For benchmarking, we've used JMH with JDK 24
VectorMask.fromArray(…).toLong(…)
VectorMask.fromLong(…).intoArray(…)
On inspecting the assembly with the HotSpot disassembler, we noticed that SVE instructions such as STR (predicate): Store predicate register and LDR (predicate): Load predicate register, which match well with this use case, are not being generated. Instead, the current implementation relies on shifts, rotations, and bitwise operations.
With this post, we’d like to explore opportunities for improving the performance of VectorMask operations on Arm by leveraging direct predicate instructions (STR/LDR) rather than bitwise operations.
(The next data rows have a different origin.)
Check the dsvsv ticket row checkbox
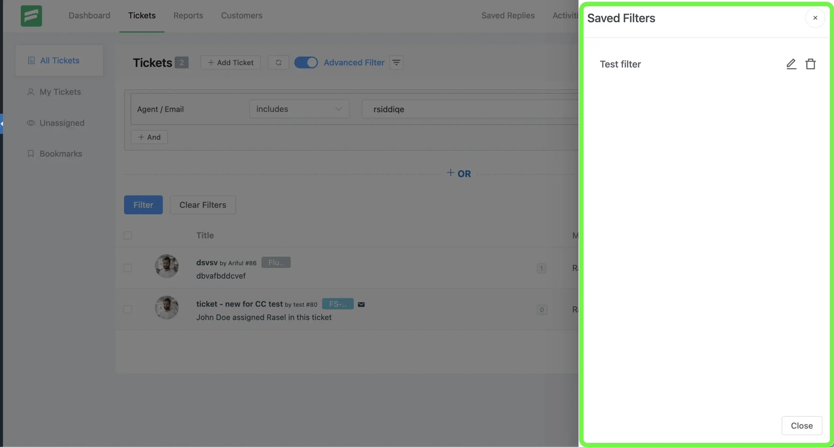 [127, 268]
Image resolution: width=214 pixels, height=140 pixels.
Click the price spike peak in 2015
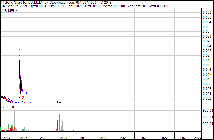point(20,32)
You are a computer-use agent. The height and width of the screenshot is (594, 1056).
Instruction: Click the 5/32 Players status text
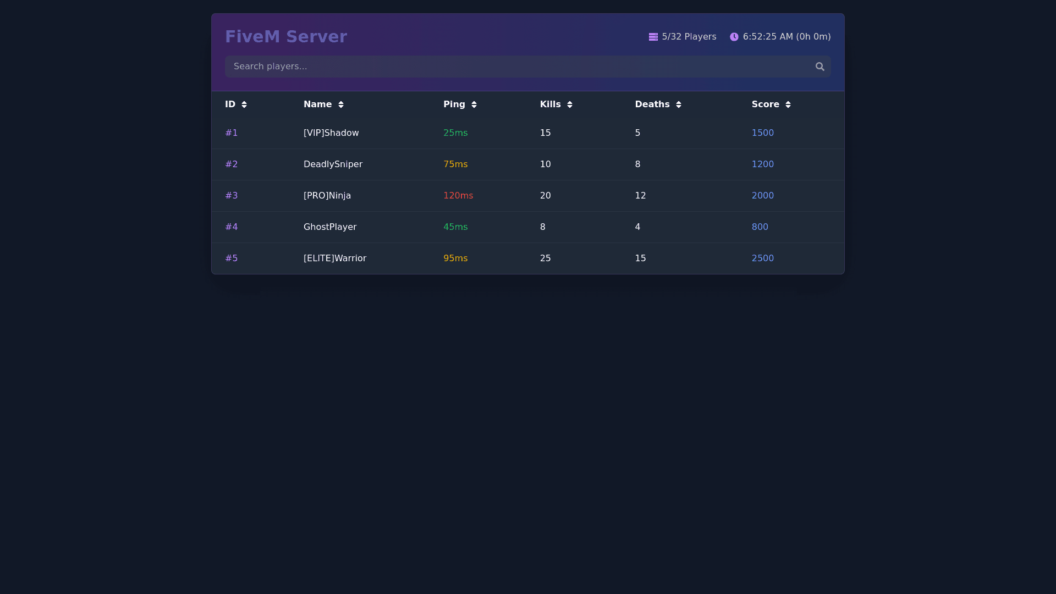point(689,37)
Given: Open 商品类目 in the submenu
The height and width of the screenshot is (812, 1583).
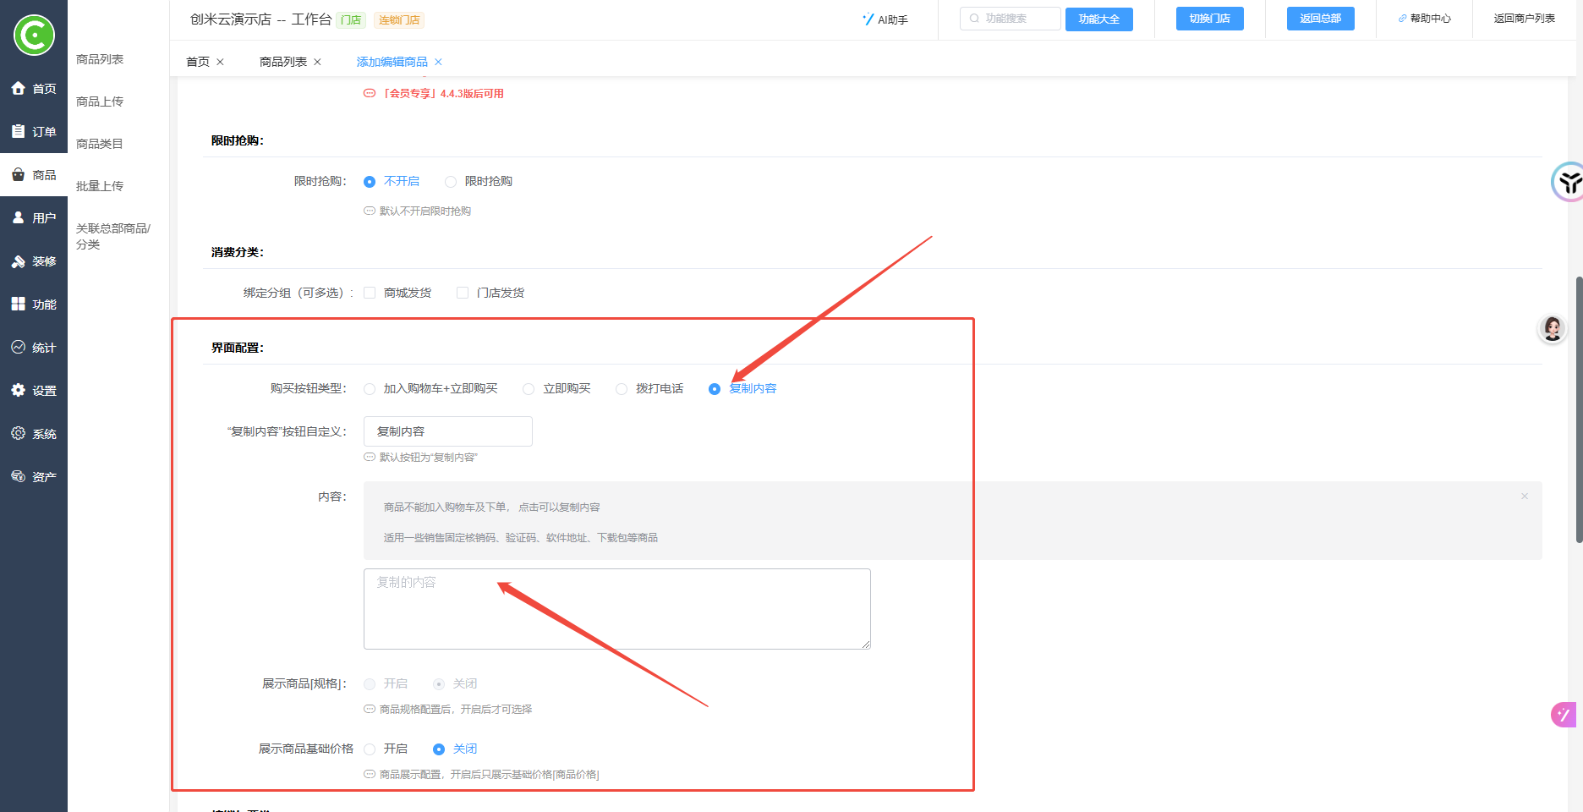Looking at the screenshot, I should click(x=100, y=144).
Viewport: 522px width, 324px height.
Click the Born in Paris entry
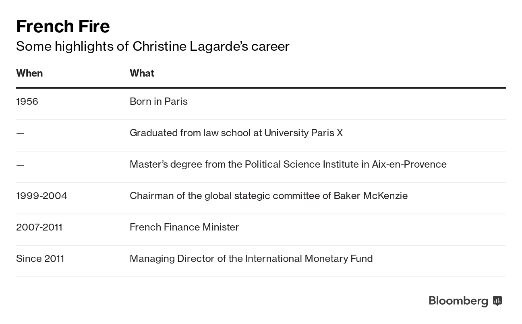pyautogui.click(x=159, y=102)
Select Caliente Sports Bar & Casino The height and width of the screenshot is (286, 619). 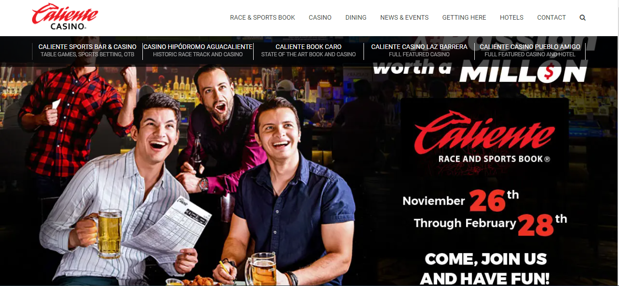pyautogui.click(x=87, y=50)
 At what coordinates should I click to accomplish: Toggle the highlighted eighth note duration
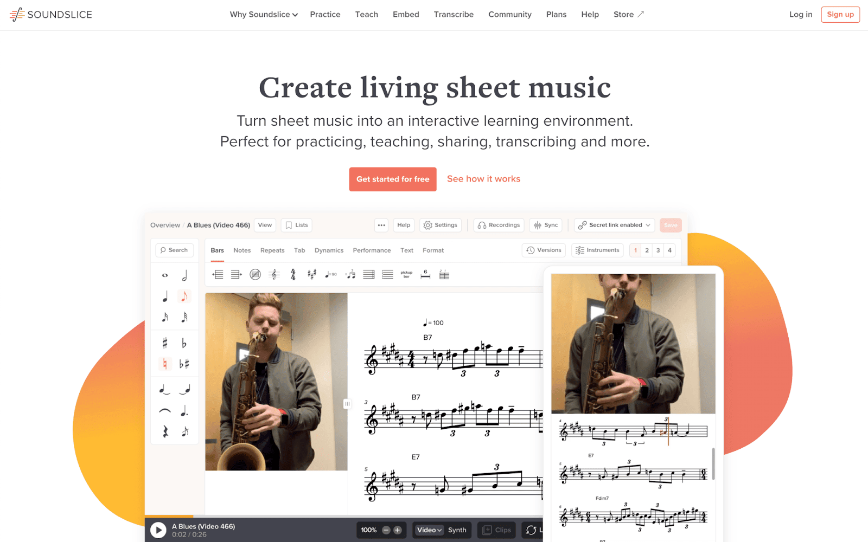pyautogui.click(x=184, y=296)
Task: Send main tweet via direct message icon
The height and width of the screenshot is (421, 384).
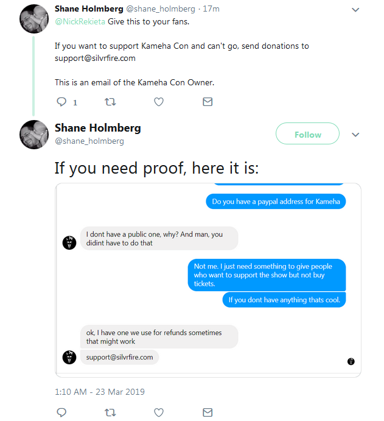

We have gone through a prior post on Vector API (Exploring SIMD and Java Vector API Performance), looking forward to insights and possible collaboration opportunities to enhance Arm performance.
Regards, Chiranmoy
Hi Chiranmoy,
Thanks for the report. We're planning to reproduce this on the JDK mainline and we'll share findings as we learn more.
If you could share the benchmark you've used or another minimal reproducer test case, that would help.